Dr. Pietrobon reported that she and her colleagues found that calcium influx and subsequent glutamate release at cortical pyramidal cell synapses were increased in mice with the FHM1 mutation. Glutamate is the most common excitatory neurotransmitter in the brain, and in the experiments, induction and propagation of cortical spreading depression of the FHM mice population was completely eliminated when glutamate release was decreased to control levels. Of interest, despite enhanced excitatory neurotransmission, inhibitory neurotransmission was not altered. The synapse-specific effect of FHM1 mutations points to disruption of the balance between excitation and inhibition. It suggests neuronal hyperactivity as the causative agent that triggers cortical spreading depression which ultimately leads to migraine with aura.

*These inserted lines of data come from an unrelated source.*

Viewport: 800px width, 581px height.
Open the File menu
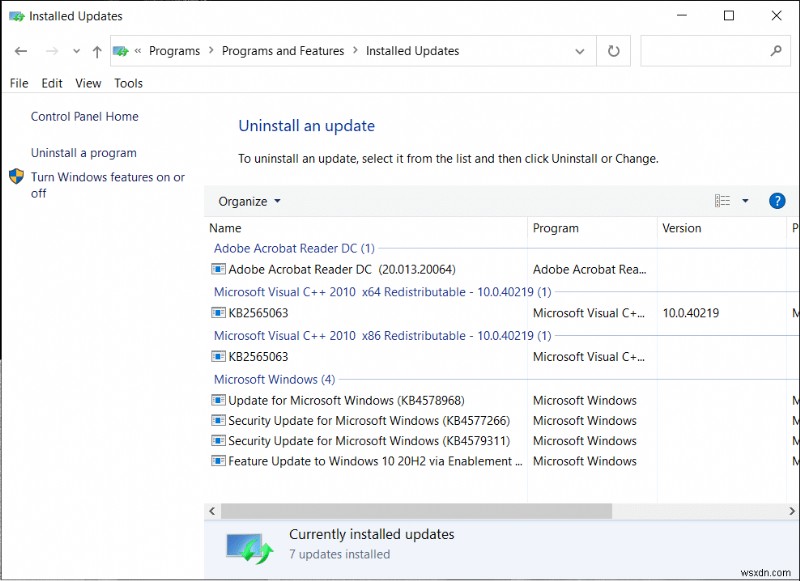18,83
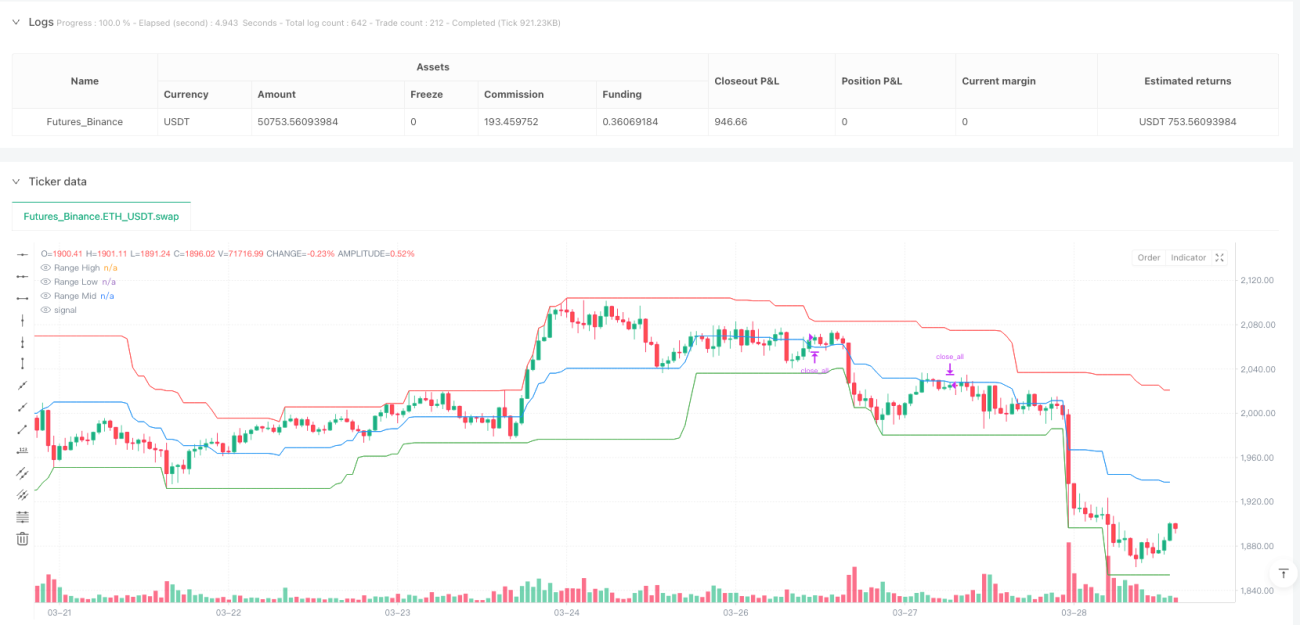This screenshot has width=1300, height=625.
Task: Hide the signal overlay
Action: coord(45,310)
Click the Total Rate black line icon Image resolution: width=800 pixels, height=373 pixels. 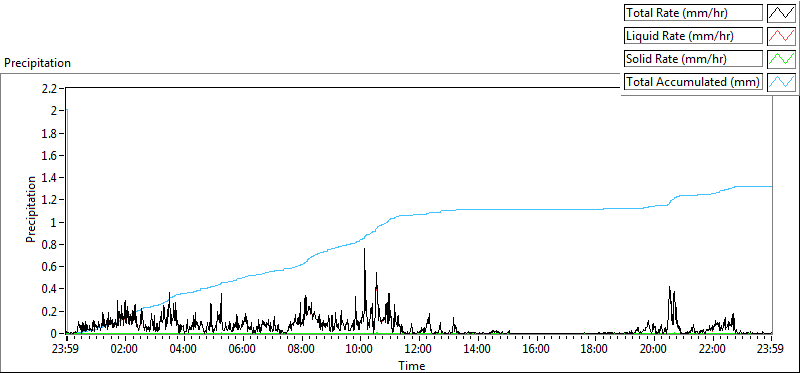click(782, 13)
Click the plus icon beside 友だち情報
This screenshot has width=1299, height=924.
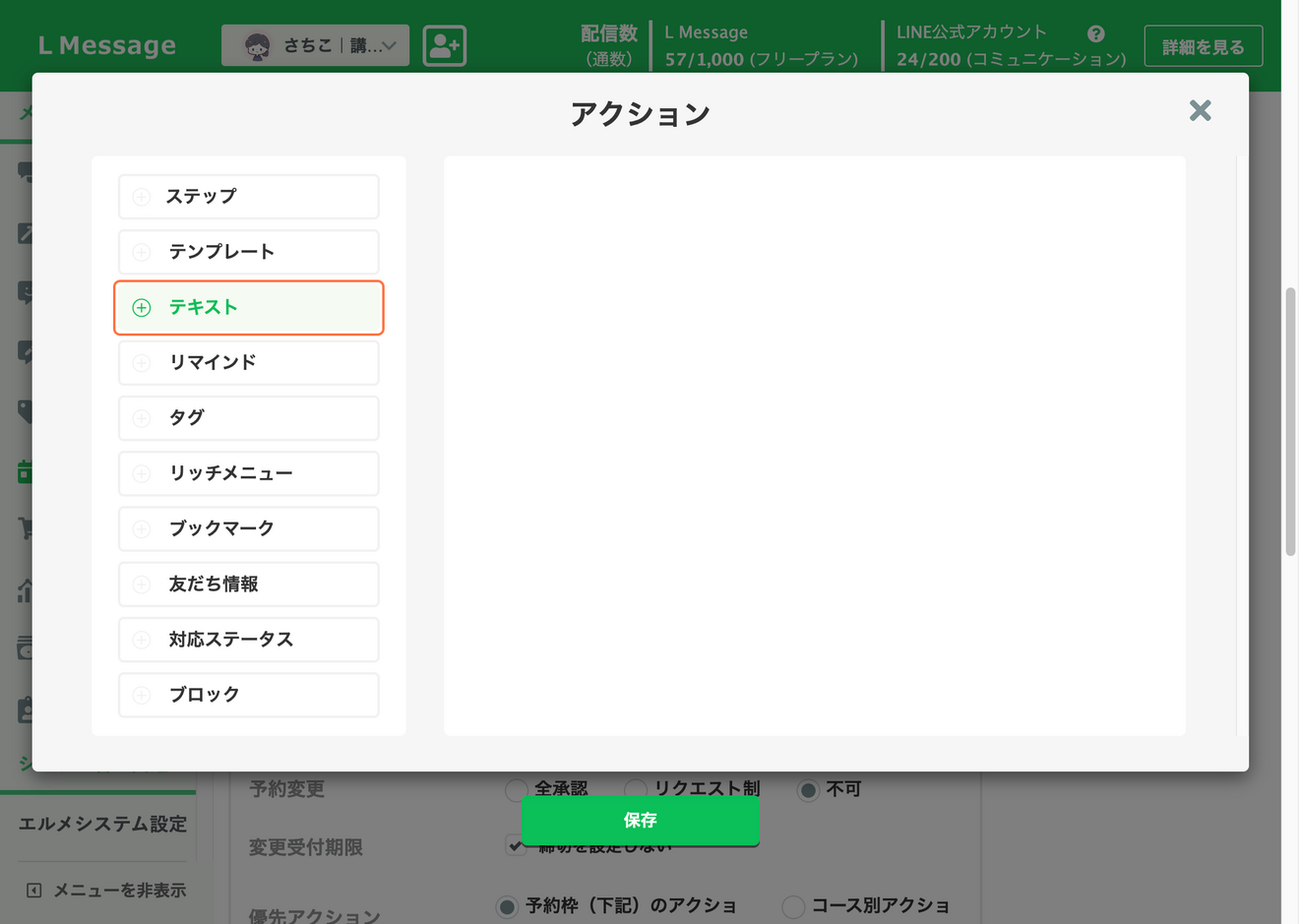point(142,584)
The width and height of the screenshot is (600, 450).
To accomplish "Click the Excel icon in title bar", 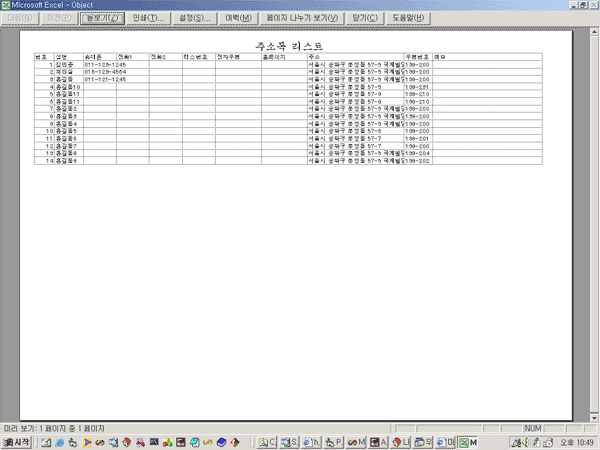I will click(x=6, y=5).
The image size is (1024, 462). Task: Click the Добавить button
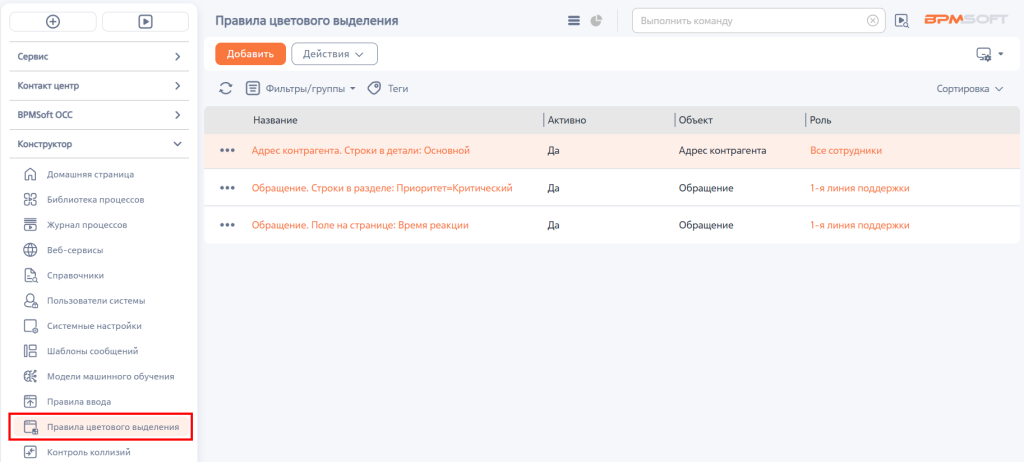pyautogui.click(x=250, y=54)
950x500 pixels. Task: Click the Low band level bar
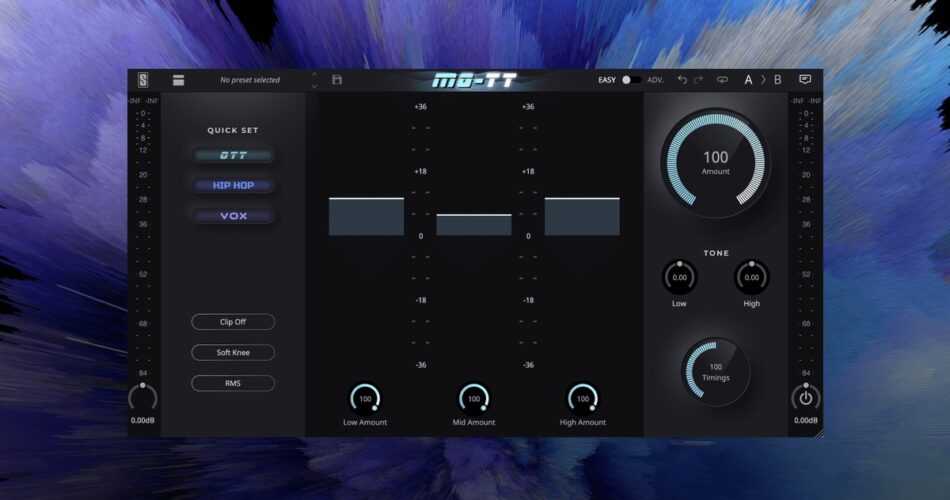point(366,216)
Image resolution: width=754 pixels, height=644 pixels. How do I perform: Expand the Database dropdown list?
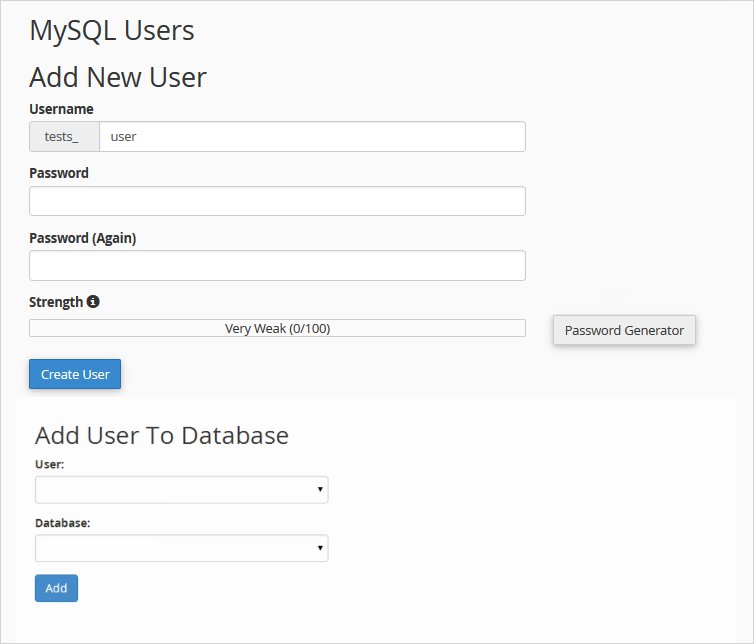(x=181, y=548)
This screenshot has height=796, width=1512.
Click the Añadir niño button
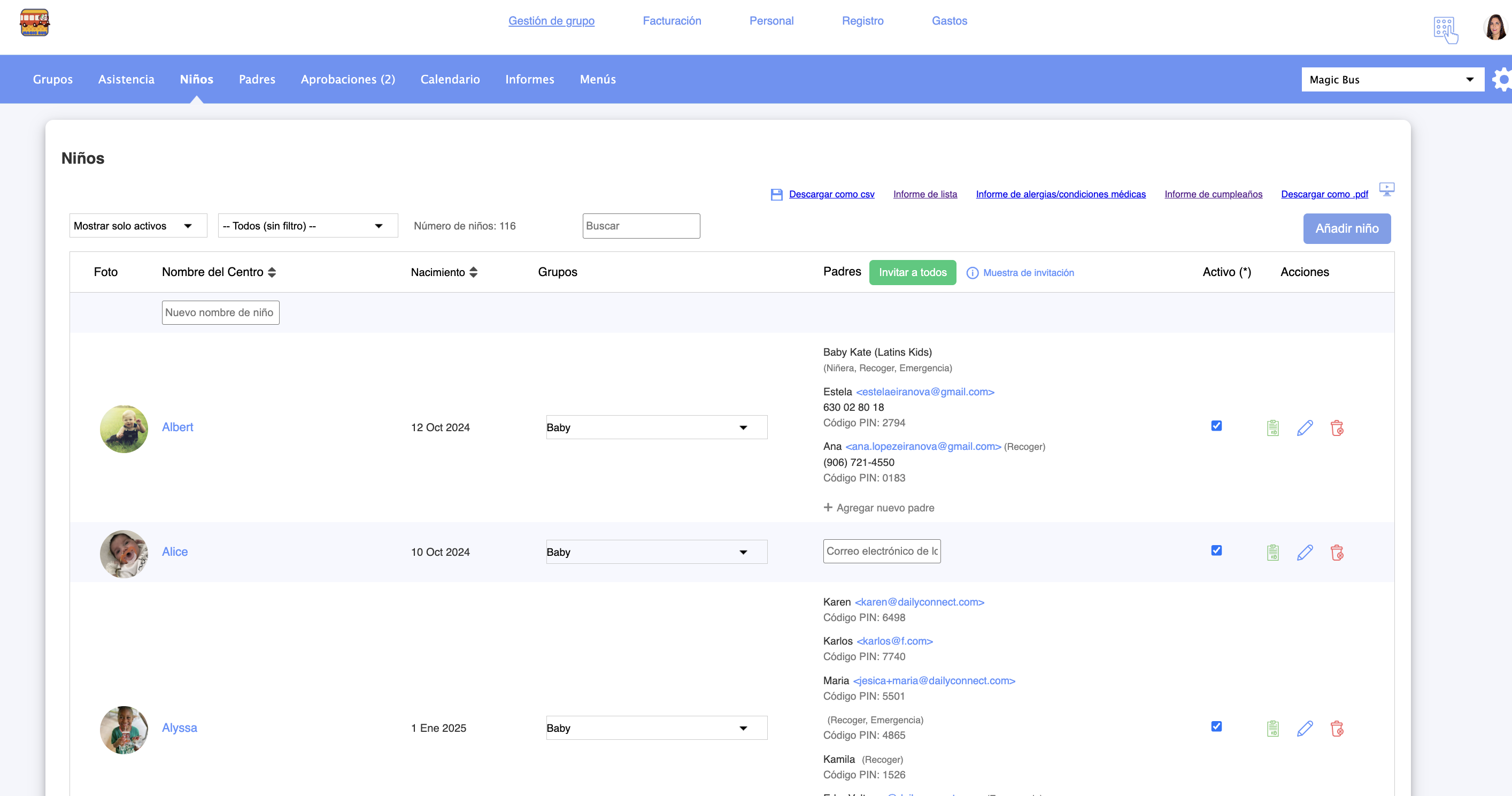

These findings prompt interest in being able to modulate and control the activities at the synapse in order to maintain glutamate levels to inhibit excitation and reduce initiation of cortical spreading depression to control migraine. Proteomic research will focus on other ion channels, specifically sodium and potassium, to determine common and underlying mechanisms in regard to not only glutamatergic receptors, but GABAergic and vanilloid receptors and, as mentioned, taking a focused look at different proinflammatory cytokines, including IL-6 or TNF.

Interviewer
Dr. Ramadan, thank you for your time today to discuss Summit 7. We appreciate your expert insight.

Dr. Ramadan
You are most welcome!

*Normal cerebral blood flow values are 50 to 54 milliliters (mL) of blood per 100 grams of brain tissue per minute, hypoperfusion values fall somewhere in the 20 mL/100 grams range and in ischemia, the range is significantly reduced, with cerebral blood flow decreased to between 5 to 10 mL of blood per 100 grams of brain tissue per minute.